- [Übungsaufgabe a]:
Welche Substanz nennt der Textauszug als Beispiel für einen Geschmacksverstärker?

- [Textauszug]:

-.-.-

Diese Moleküle gaukeln dem Körper einen bestimmten Geschmack vor. So könnten - sagen die Forscher - nicht nur gesündere Lebensmittel ohne Abstriche beim Geschmack produziert, sondern auch der weltweite Hunger eingedämmt werden.
Von der Geschmacksverstärkung zur Veränderung
Geschmacksverstärker waren gestern. Mit einer Substanz wie Glutamat lässt sich ein vorhandener würziger Geschmack verstärken. Die Suppe schmeckt dann so, als wäre eine Menge Fleisch verwendet worden, obwohl es tatsächlich nur ein paar Stücke sind. Das kann problematisch sein - nicht nur weil damit der Anteil hochwertiger Zutaten in einem Lebensmittel abgesenkt wird, sondern auch weil Glutamat bei empfindlichen Personen gesundheitliche Probleme auslösen kann.

-.-.-

- [Einträge dazu, wo sich Objekte befinden]:
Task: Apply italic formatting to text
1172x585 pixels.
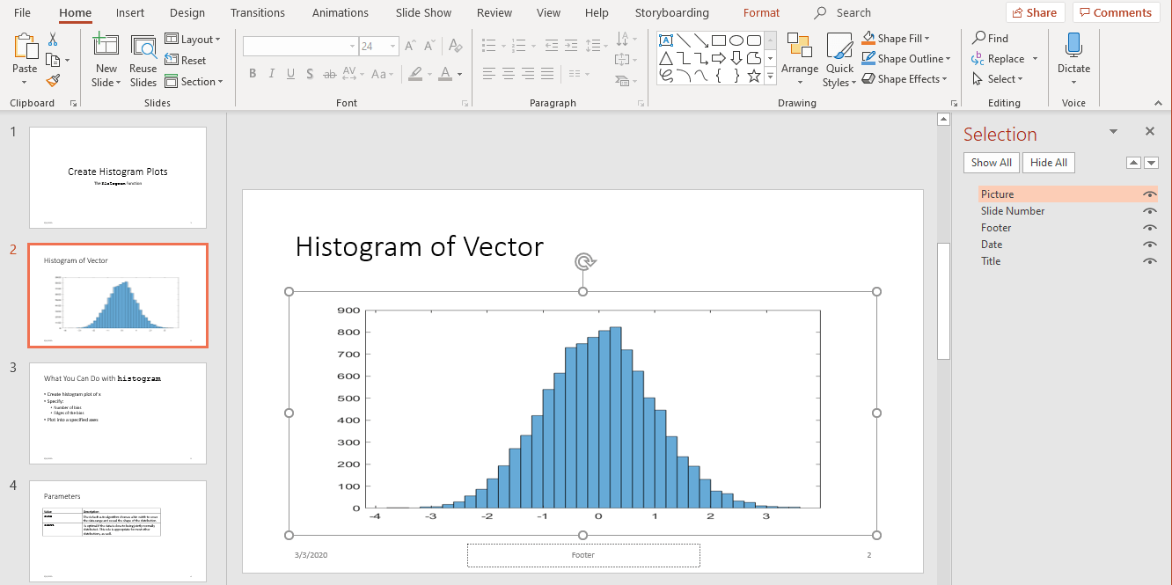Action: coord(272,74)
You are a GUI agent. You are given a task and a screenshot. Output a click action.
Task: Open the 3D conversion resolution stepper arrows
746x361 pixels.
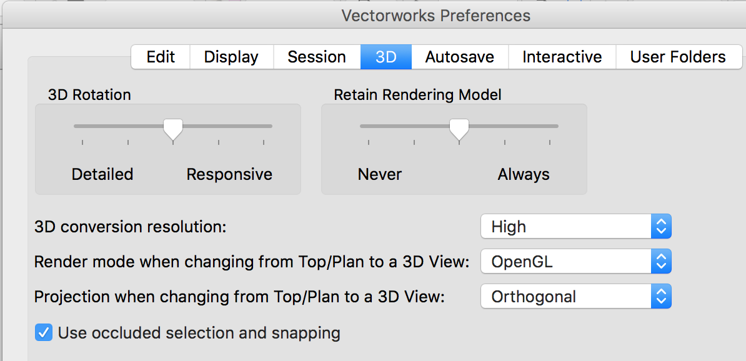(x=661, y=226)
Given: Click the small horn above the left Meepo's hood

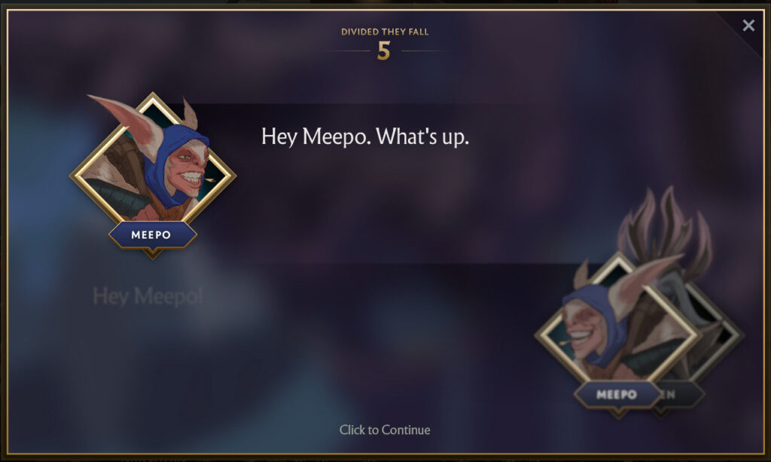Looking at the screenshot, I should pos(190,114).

-.-.-

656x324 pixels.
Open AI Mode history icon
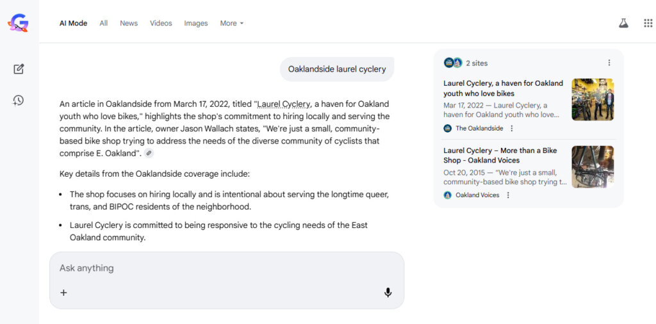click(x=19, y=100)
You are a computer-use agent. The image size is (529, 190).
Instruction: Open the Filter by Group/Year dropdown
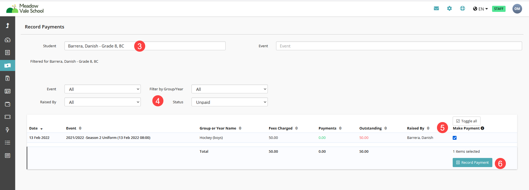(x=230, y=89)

-.-.-

- [Übungsaufgabe b]:
Kopiere aus den Datenzeilen alles von der Zeile mit „You are a GUI“ bis zur Zeile mit „Looking at the“, beide eingeschlossen, unverändert. Lass die Bilder dabei weg.

- [Lösung a]:
Glutamat.

- [Lösung b]:
You are a GUI agent. You are given a task and a screenshot. Output a click action.
Task: Open the 3D conversion resolution stepper arrows
746x361 pixels.
(x=661, y=226)
Given: Click the small horn above the left Meepo's hood

Looking at the screenshot, I should pos(190,114).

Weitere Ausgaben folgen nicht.